◆ **Excerpted passage**
I just like moogles so much, they're cute, fluffy and huggable :3

So what better animal to pick


----------



## iBurro (Sep 11, 2008)

I'm an ass. End of story.


----------



## Alblaka (Sep 11, 2008)

Otherkin>Dragonkin>Dragon

I beleive in being a dragon, CHOOSING a species hadn't been necessary ^^


----------



## Cazzy (Sep 11, 2008)

Well, my fursona is a canine/feline mix, the combination of which reflect my personality rather well. Also, i have a great fascination with both animals, particularly wolves.


----------



## Tweek (Sep 12, 2008)

I like shiny things, I'm skinny and flexible, my curiosity gets me in trouble, I eat things I shouldn't, I'm really twitchy, and I bite. :-B

Basically, I might as well _be_ a ferret...


----------



## Kuro-chan (Sep 12, 2008)

Because Anubis is awesome. :3


----------



## Hickie_Lover (Sep 12, 2008)

◆ **Information provided**
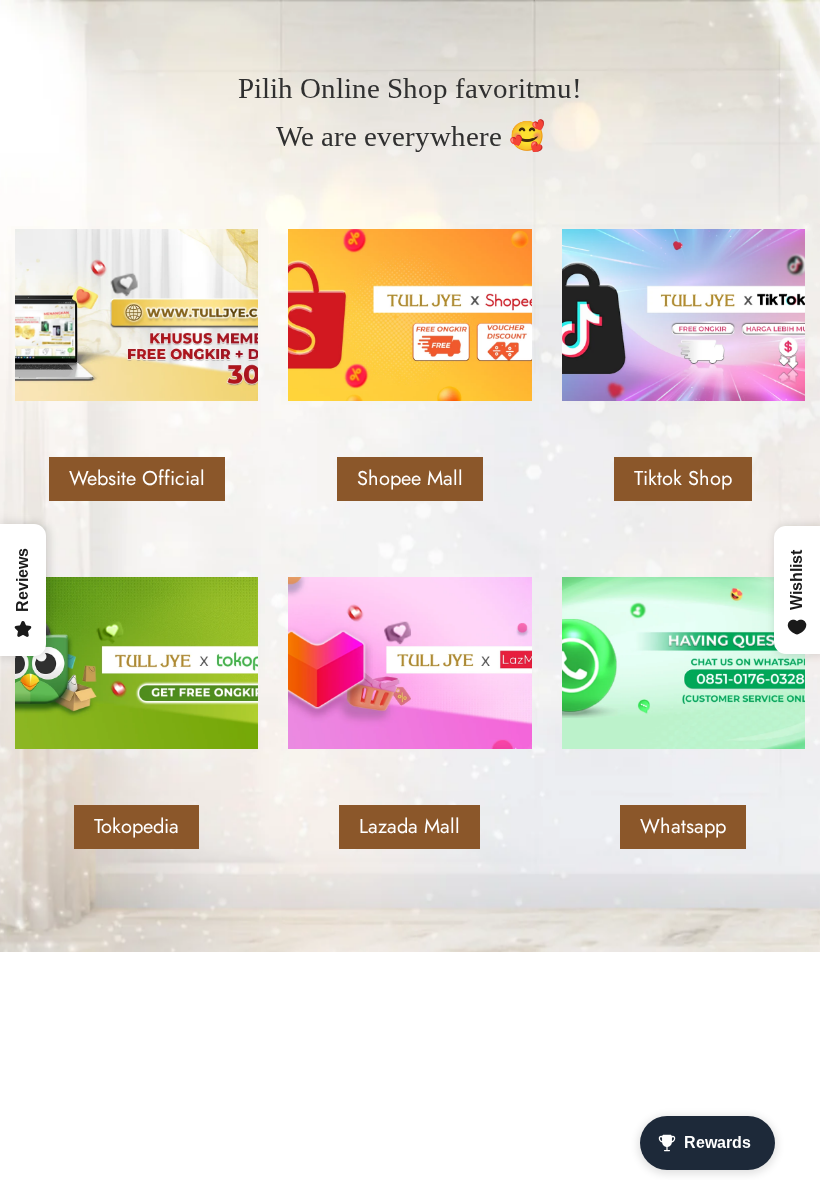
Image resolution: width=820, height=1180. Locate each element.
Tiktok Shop (683, 478)
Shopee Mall (410, 478)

◆ **Work to complete**
In the forum thread, rewrite the part from "I just like" to "End of story.", changing "moogles" to "cats".

◆ **The answer**
I just like cats so much, they're cute, fluffy and huggable :3

So what better animal to pick


----------



## iBurro (Sep 11, 2008)

I'm an ass. End of story.